Both dolphins died from an acute bacterial infection that arose from contact with contaminated soil and surface waters, the spokesman added.
The two dolphins have been with RWS since January this year.
Because of the deaths, local animal group Animal Concerns Research and Education Society (Acres) has called for RWS to reconsider its decision to include dolphins in its park.
Mr Louis Ng, Acres' executive director, told TNP that he was "disappointed" that RWS would continue with its plan.
"What can RWS really teach its visitors about dolphin protection?
"Would it not be an irony and contradiction for RWS to ask its visitors to protect dolphins when it obtained 25 individual dolphins from the wild and two have now passed away?" Mr Ng said.
"RWS must rethink its decision urgently. If Mr Chris Porter, a dolphin trader, can have a change of heart, then surely RWS can as well."
RWS currently has five dolphins in a holding area in Langkawi. Another 18 are being trained at Ocean Adventure Park in the Philippines, according to a report in Today newspaper.
These dolphins were caught from the wild in the Solomon Islands, near Papua New Guinea, by the Solomon Islands Marine Mammal Education Center and Exporters, which was owned by Mr Porter, the Solomon Star news website reported.
Mr Porter, who has been dealing in marine life for 21 years, felt that caring for animals in the industry has generally been buried under the red tape of companiesand organisations.
Referring to both dolphin catchers and protesters, he saidhe felt that both sides tend to bemore preoccupied with their own concerns and "the animals themselves are secondary".
"These (animals) are ambassadors of their wild species for human benefit through education and display and profit.

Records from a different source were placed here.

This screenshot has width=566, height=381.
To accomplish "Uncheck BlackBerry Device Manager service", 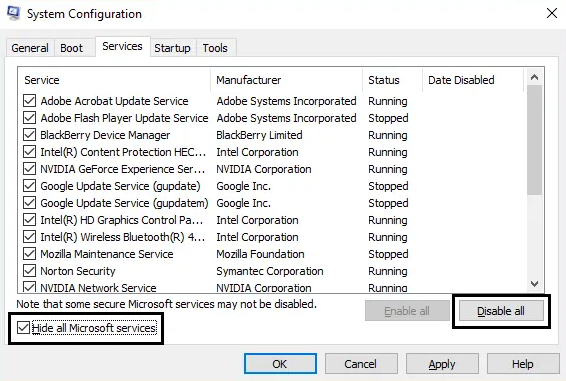I will pos(30,135).
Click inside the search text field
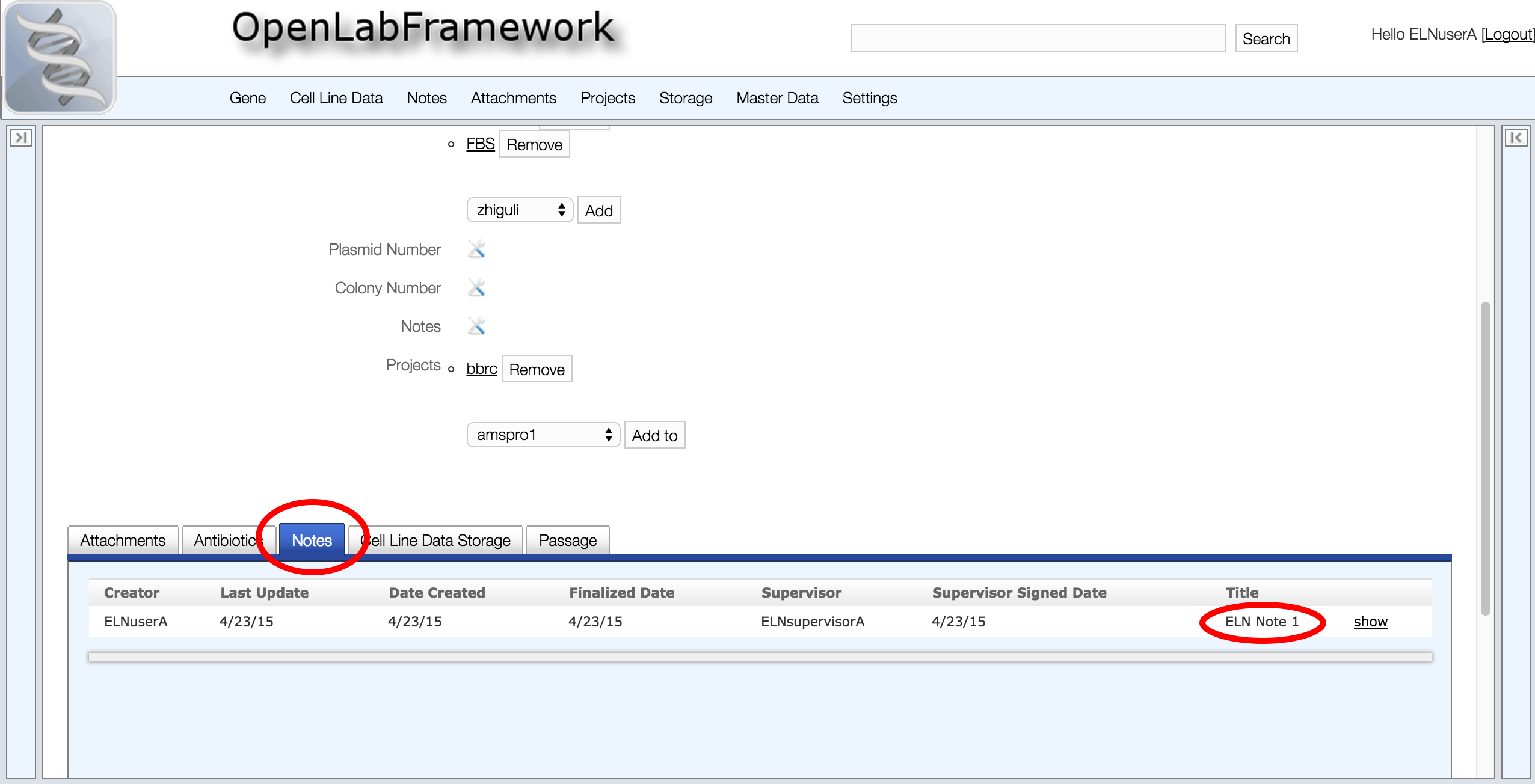 1037,38
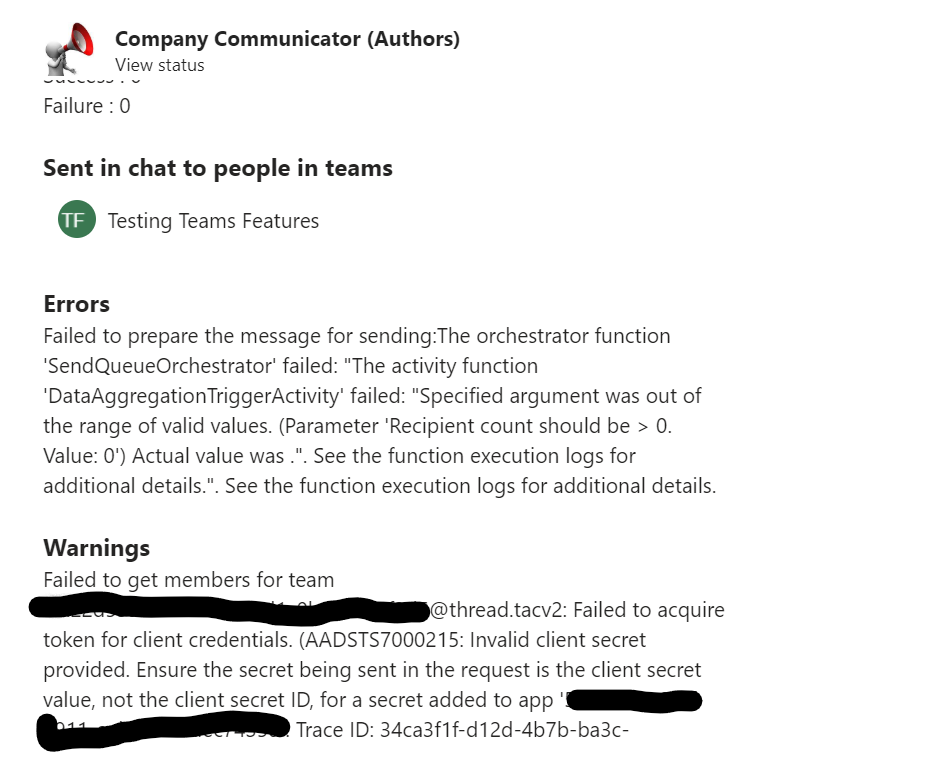Click the Failure : 0 status line
The image size is (937, 784).
87,105
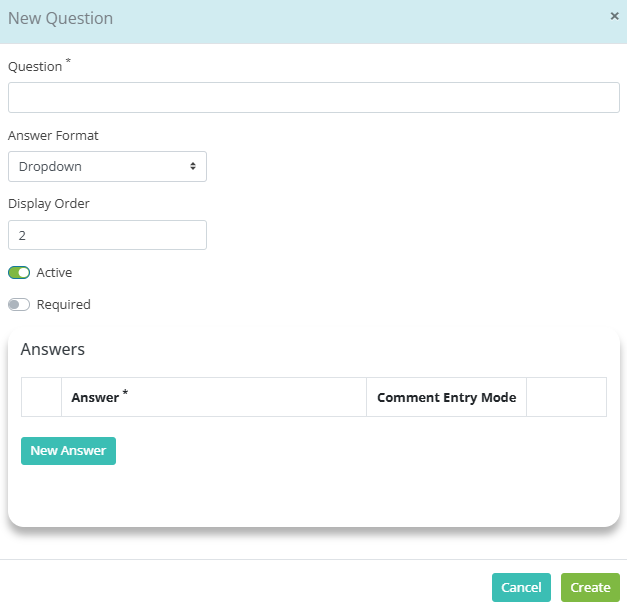The height and width of the screenshot is (608, 627).
Task: Click the Answer Format label
Action: (53, 136)
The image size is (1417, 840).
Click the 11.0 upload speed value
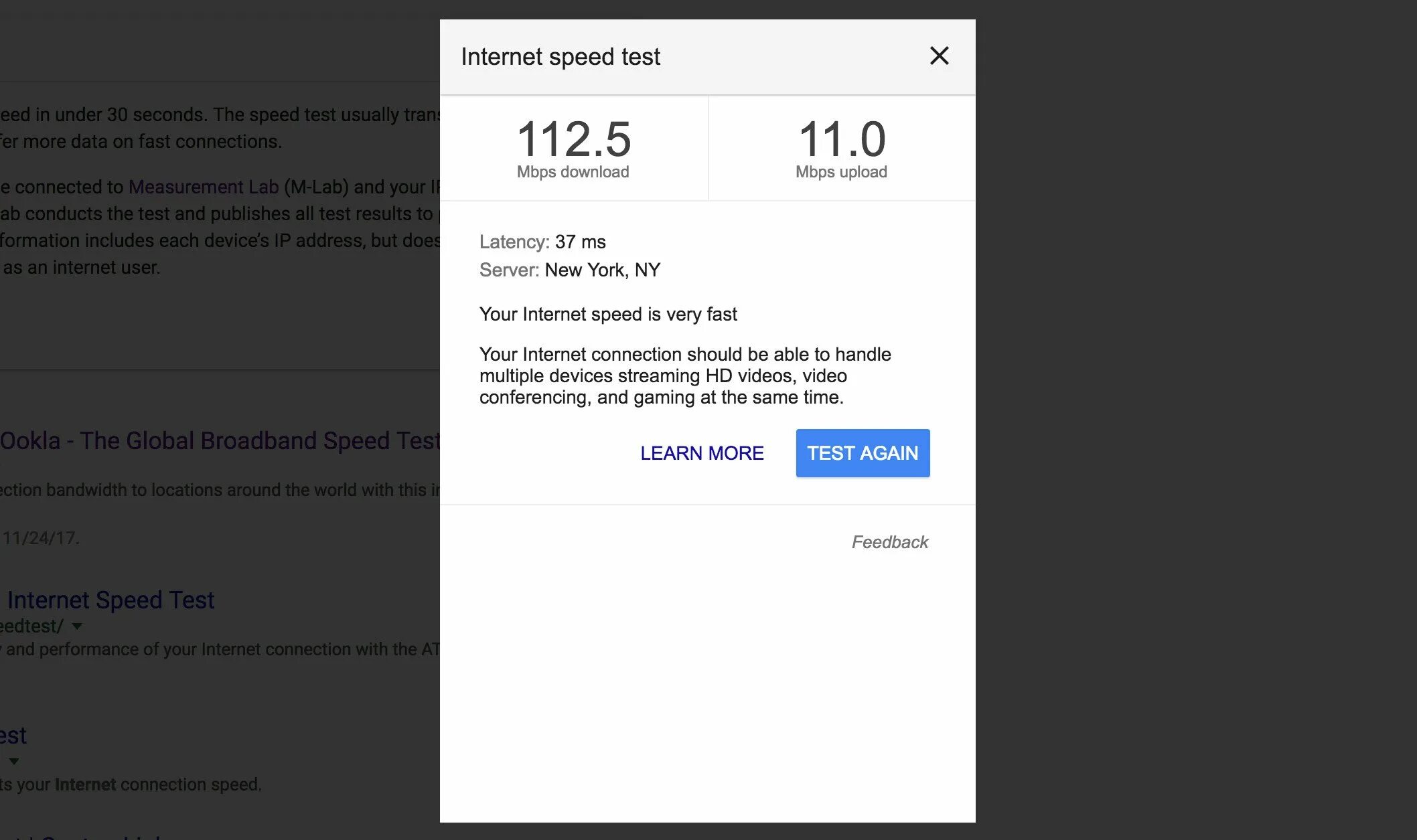coord(842,139)
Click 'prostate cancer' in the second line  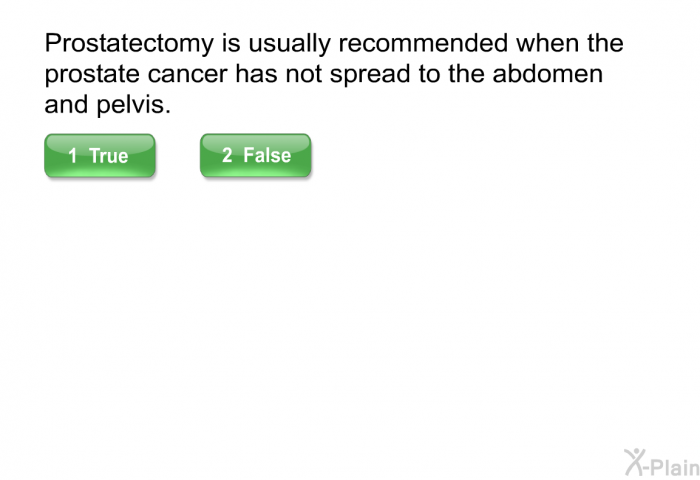point(136,74)
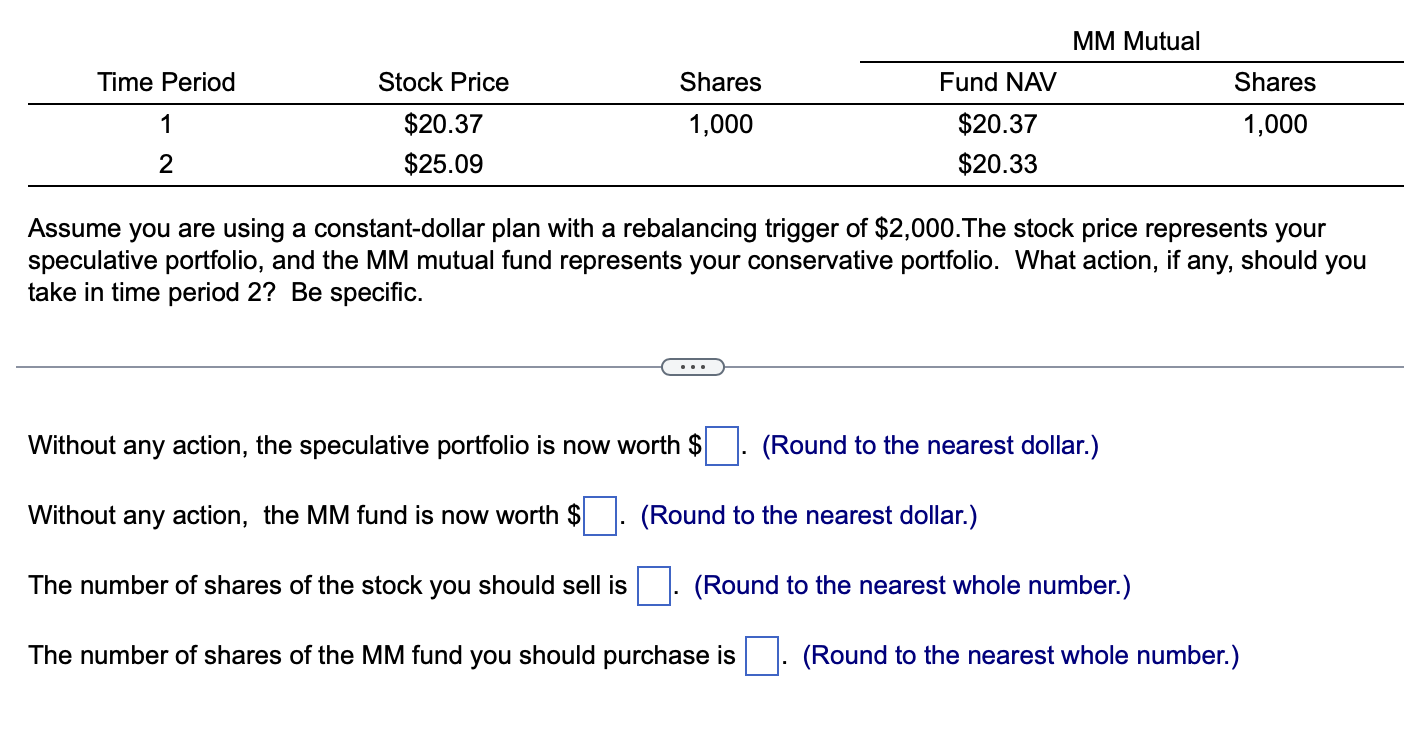Viewport: 1404px width, 736px height.
Task: Click the 1,000 shares value in row one
Action: click(x=722, y=124)
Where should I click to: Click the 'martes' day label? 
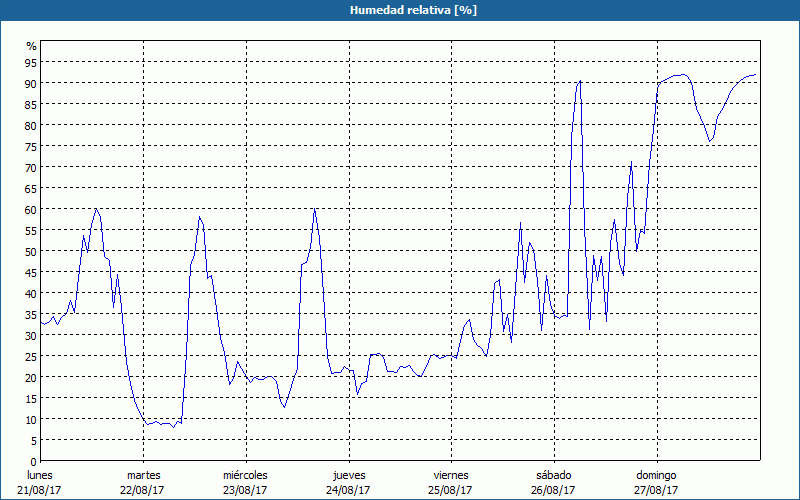[143, 475]
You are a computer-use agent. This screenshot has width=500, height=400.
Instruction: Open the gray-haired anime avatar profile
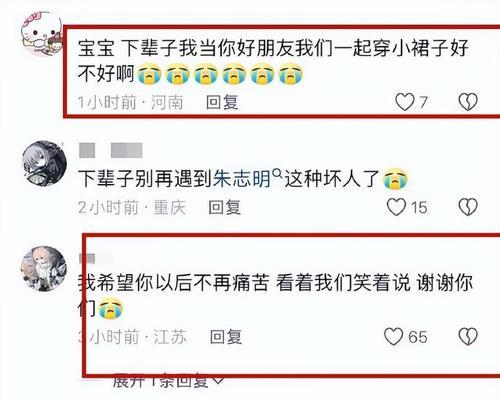44,163
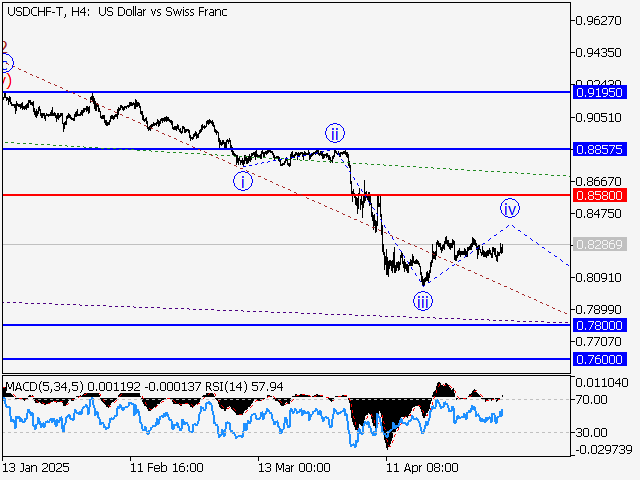Click the gray 0.82869 current price tag
This screenshot has width=640, height=480.
point(600,245)
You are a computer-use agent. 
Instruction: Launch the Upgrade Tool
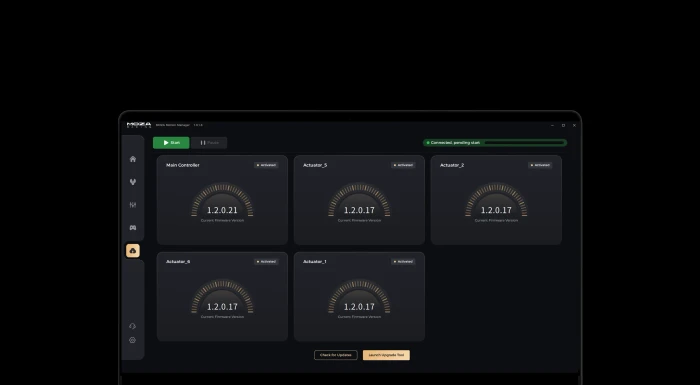point(386,355)
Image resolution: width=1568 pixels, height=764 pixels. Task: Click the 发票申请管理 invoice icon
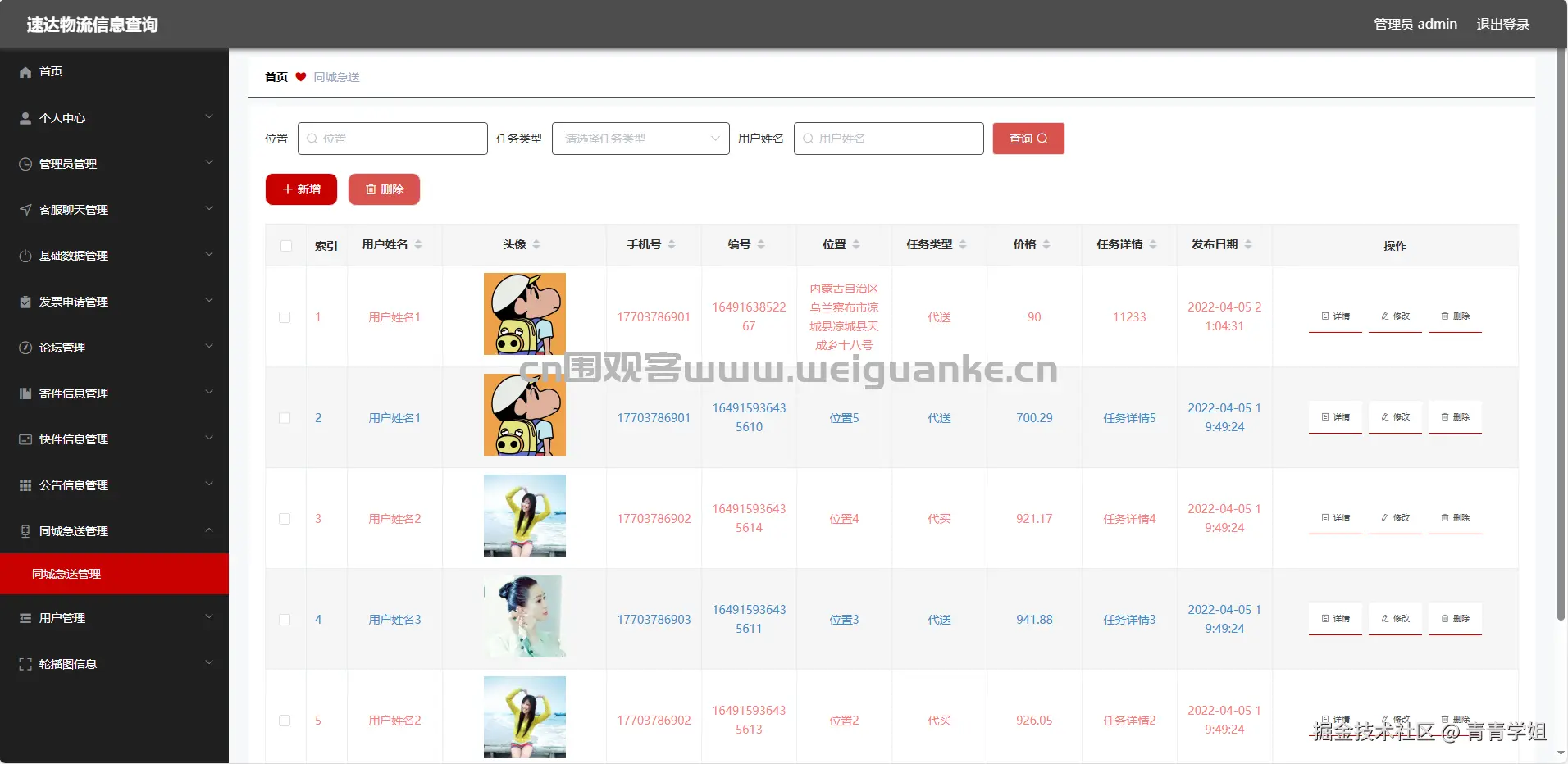(25, 302)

"They should be treated as importantly as all ambassadors around the world."
Responding to Mr Porter's comments, an RWS spokesman told TNP via e-mail: "The MLP has consistently pledged its commitment to develop a facility that will set the standard in Asia for animal care, learning and education."
He explained that the MLP began conservation efforts even before it opened by launching the Marine Life Fund, worth S$3.2 million, in May 2008 to help marine life-related research, education and conservation projects.
The spokesman said: "RWS has also undertaken coral conservation and today remains one of the few destination resorts in the world that does not serve sharks' fin soup in its restaurants."
On the death of its two dolphins, RWS said it did not announce the news immediately as it was awaiting conclusive pathology results.